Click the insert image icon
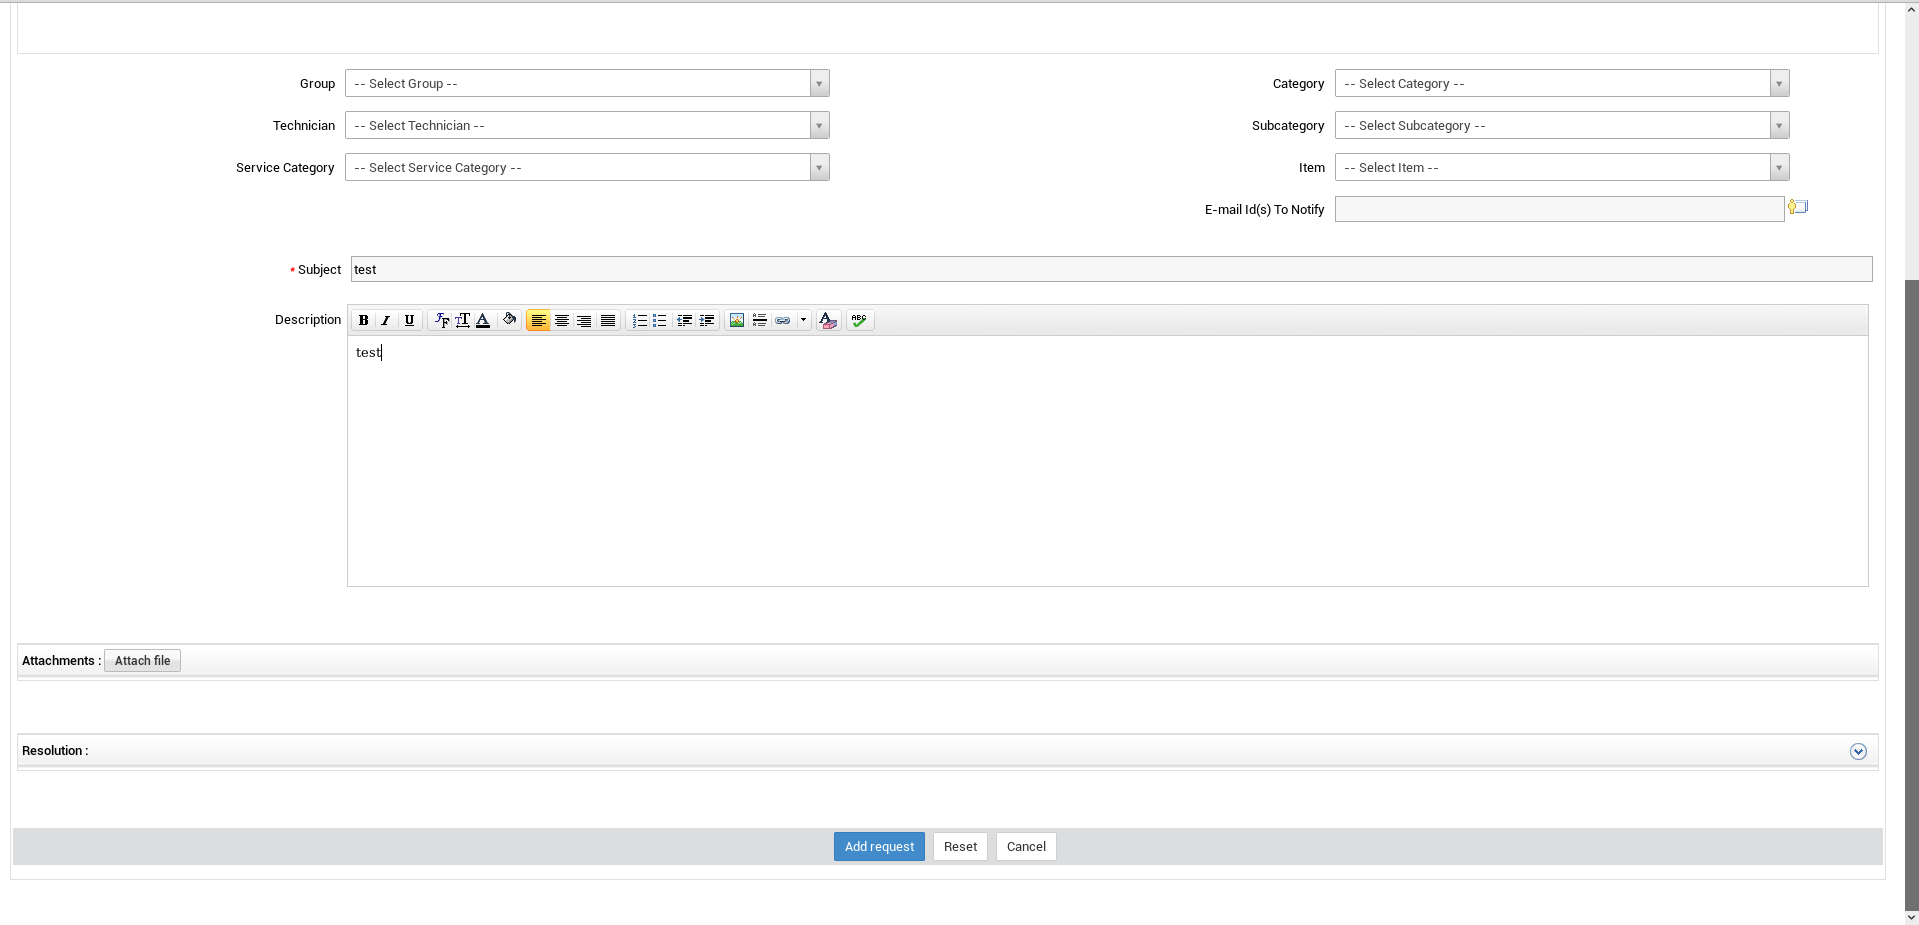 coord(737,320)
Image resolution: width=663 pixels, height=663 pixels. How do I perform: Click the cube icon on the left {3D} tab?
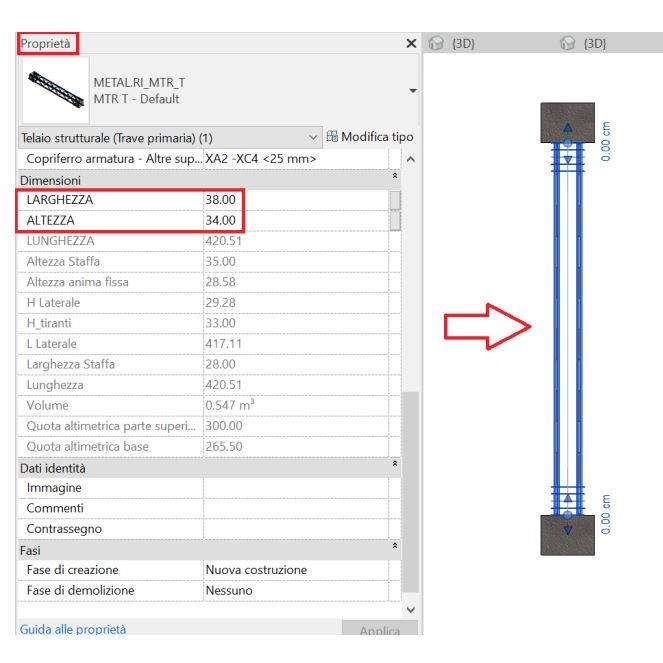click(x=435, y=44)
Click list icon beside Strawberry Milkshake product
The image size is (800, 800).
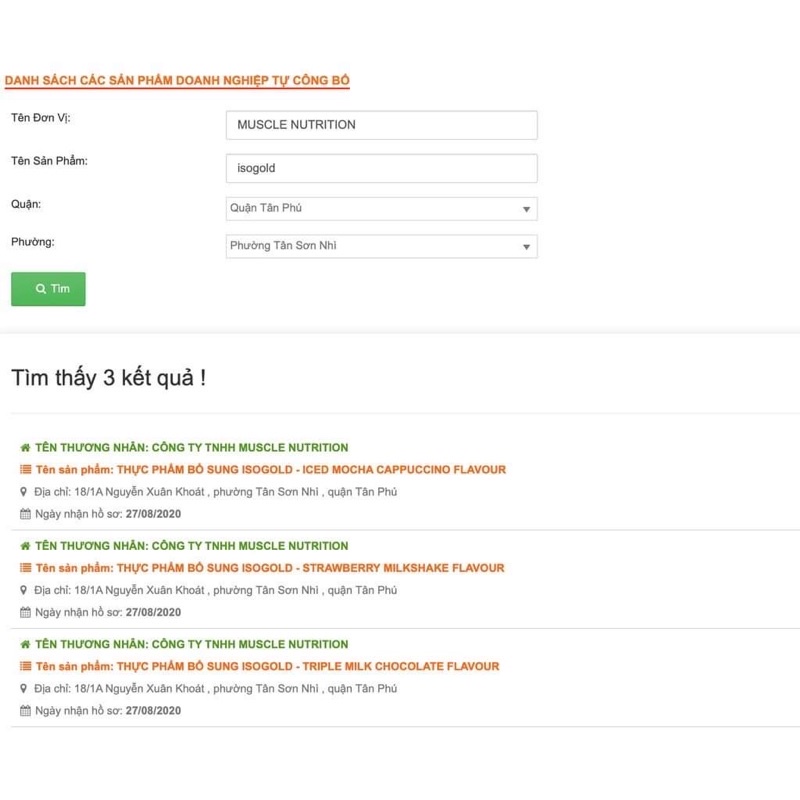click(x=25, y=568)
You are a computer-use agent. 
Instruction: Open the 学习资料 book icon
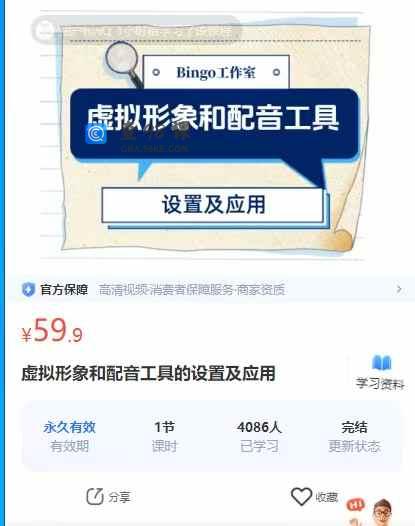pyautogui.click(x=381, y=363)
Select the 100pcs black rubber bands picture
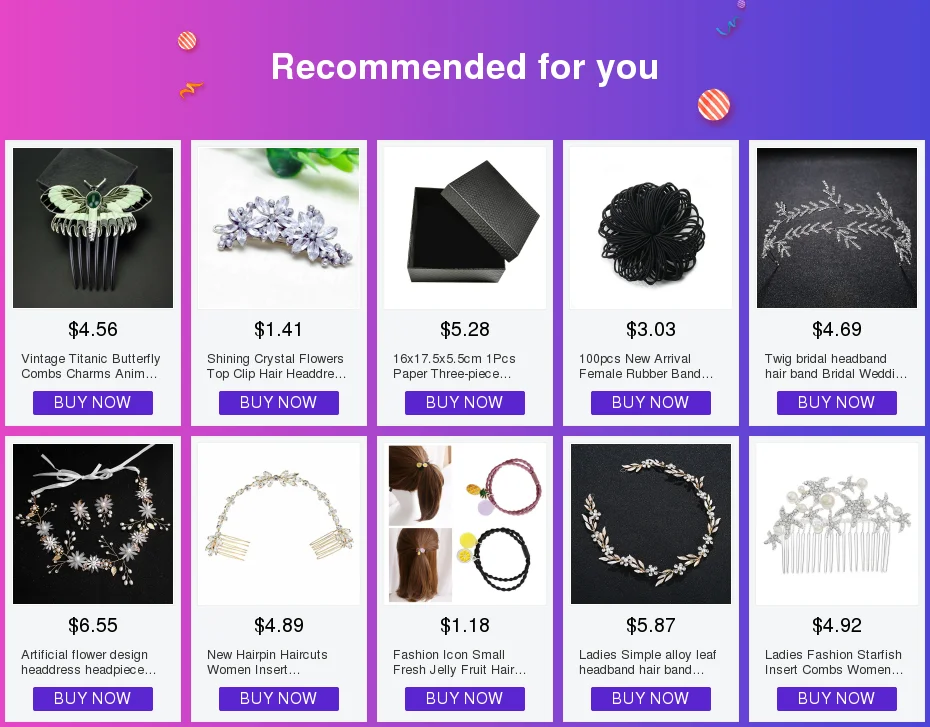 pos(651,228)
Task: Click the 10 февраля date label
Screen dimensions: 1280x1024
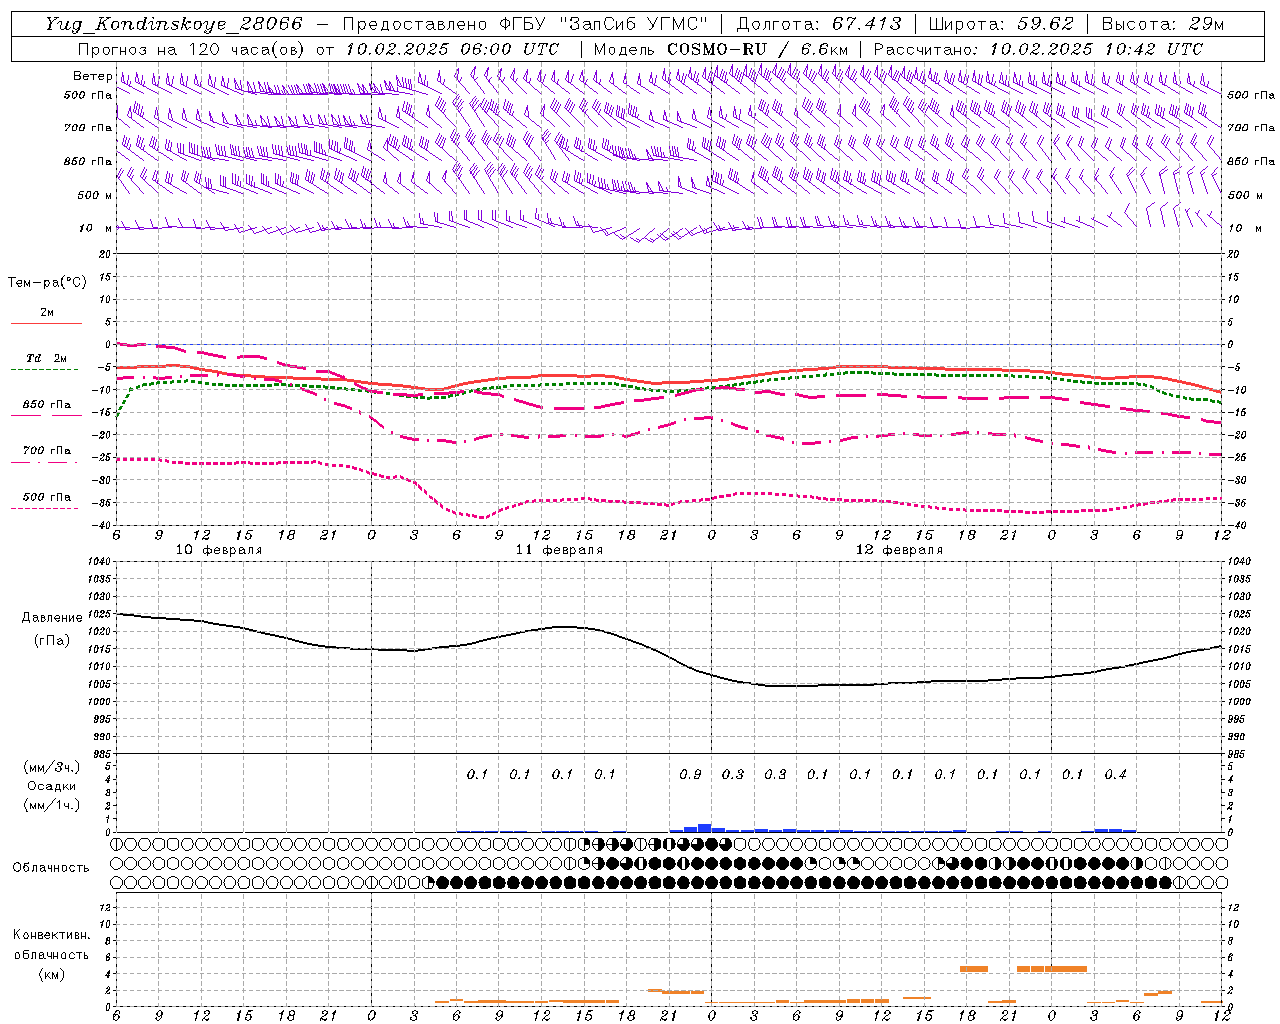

•••••

INSTRUCTIONS FOR THE TASK: With pictures excluded, the lines running from the one containing "Instruction: Open the 学习资料 book icon" through the last line of the records above are to be restated exactly and in full.

OUTPUT FOR THIS TASK:
Instruction: Open the 学习资料 book icon
pyautogui.click(x=381, y=363)
Select the 100pcs black rubber bands picture
 pos(651,228)
Task: Click the 10 февраля date label
Screen dimensions: 1280x1024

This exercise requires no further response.